When I retire from school, where might I hear my name from someone other than family or close friends? Sure, there are chatbots or other AI-enhanced interfaces that could greet me, answer my questions, or even act as a thinking partner (a topic for another post). But what if I want to hear it spoken warmly by a real human being in the same physical space as me? Since alcohol is expensive and I’m a morning person, a bar like Cheers is not the answer.
Our church will be one of those places. But where else? As I write this post, I’m sitting in a cozy indie coffee shop a couple miles from our house. One morning a week, I treat myself to a latte here before school, arriving when they open so I can write for about 40 minutes while I sip. My pen drifts to a stop. Coffee shops across the U.S are one of the few places—whether you drop in every day or only once—where you can slip from anonymity for a minute and hear, instead of “Order #8!”, your name.

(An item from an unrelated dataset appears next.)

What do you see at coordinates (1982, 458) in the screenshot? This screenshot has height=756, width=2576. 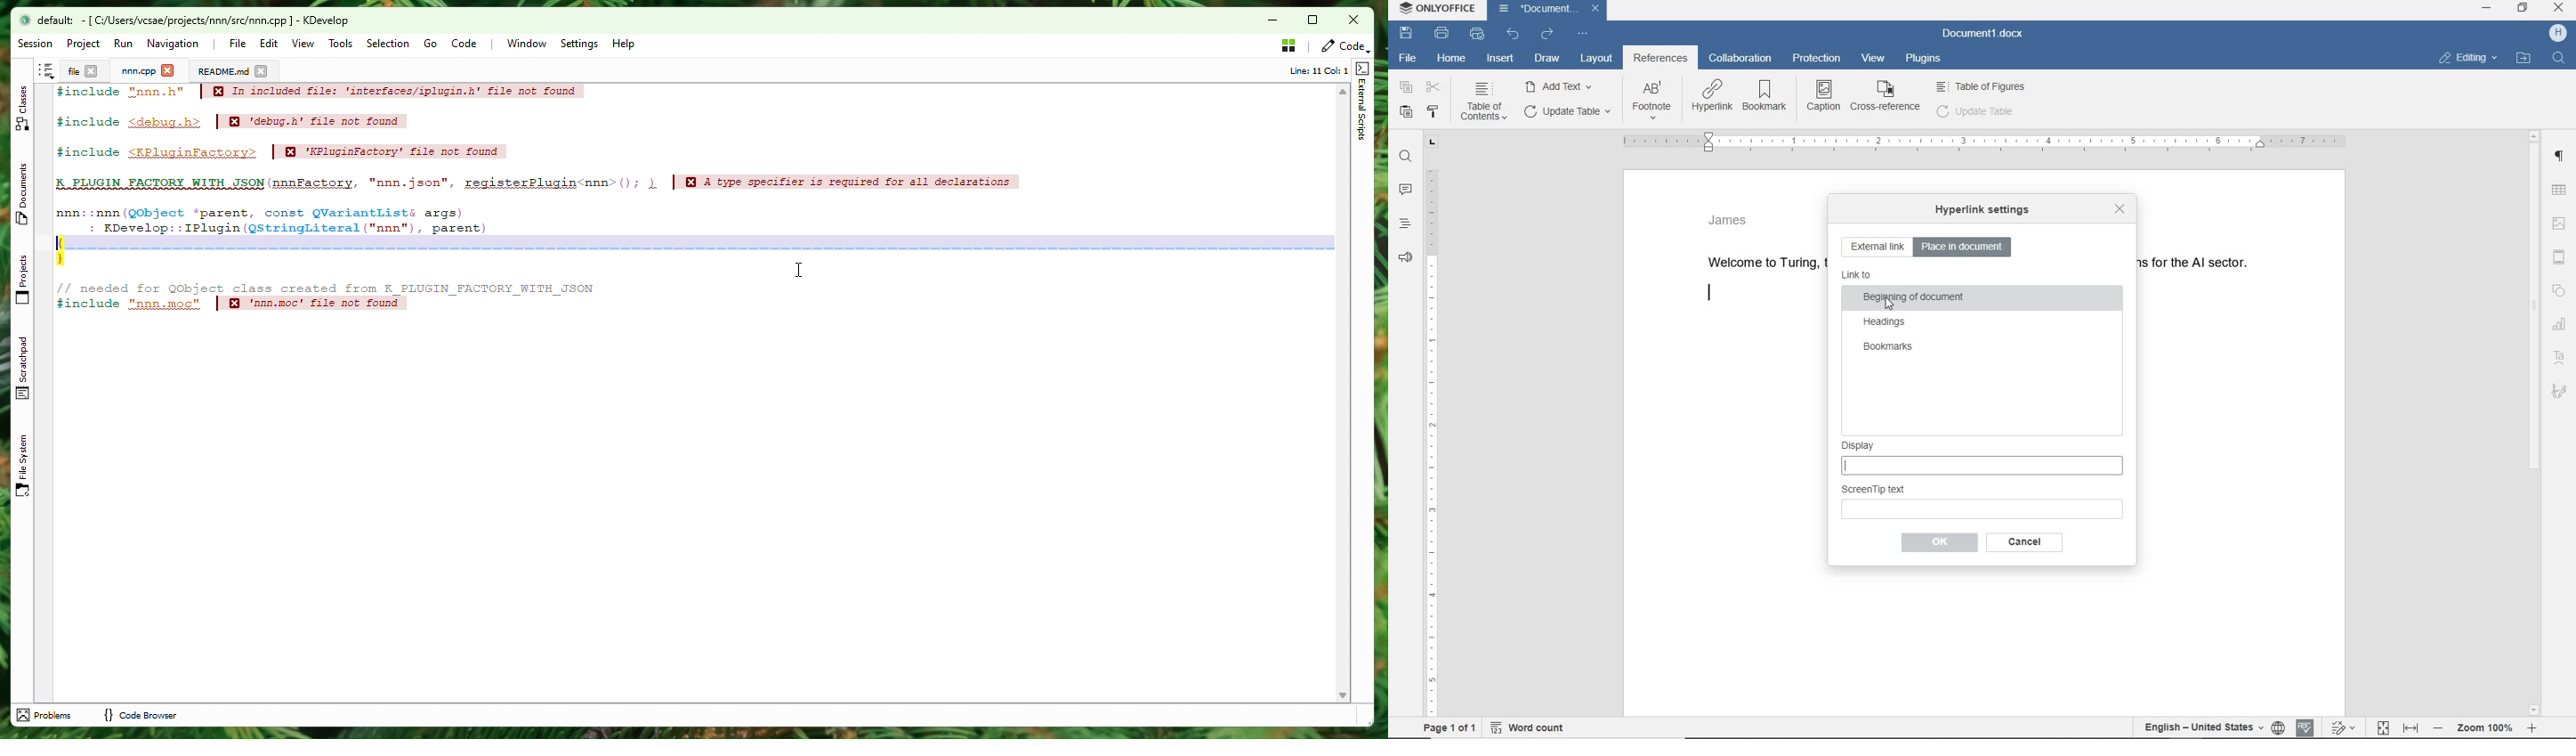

“Wendy! Your London Fog is ready,” the barista calls. I look up to see Sam sliding my travel mug to the front of the counter, her pink and orange hair aglow under the banner above the espresso machine that says “HUMAN” in textbook-tall rainbow and pride-flag letters. A grin flickers as I set down my pen. Maybe coming here more often is another part of the solution.
Here’s a poem for your pocket until the next post: “On Listening to Your Teacher Take Attendance” by Aimee Nezhukumatathil.
As your Mother I also feel very proud when we are out somewhere and a student calls your name❤️
So proud of you!
My son is first year teacher and I remember the text he sent saying “they know my name”.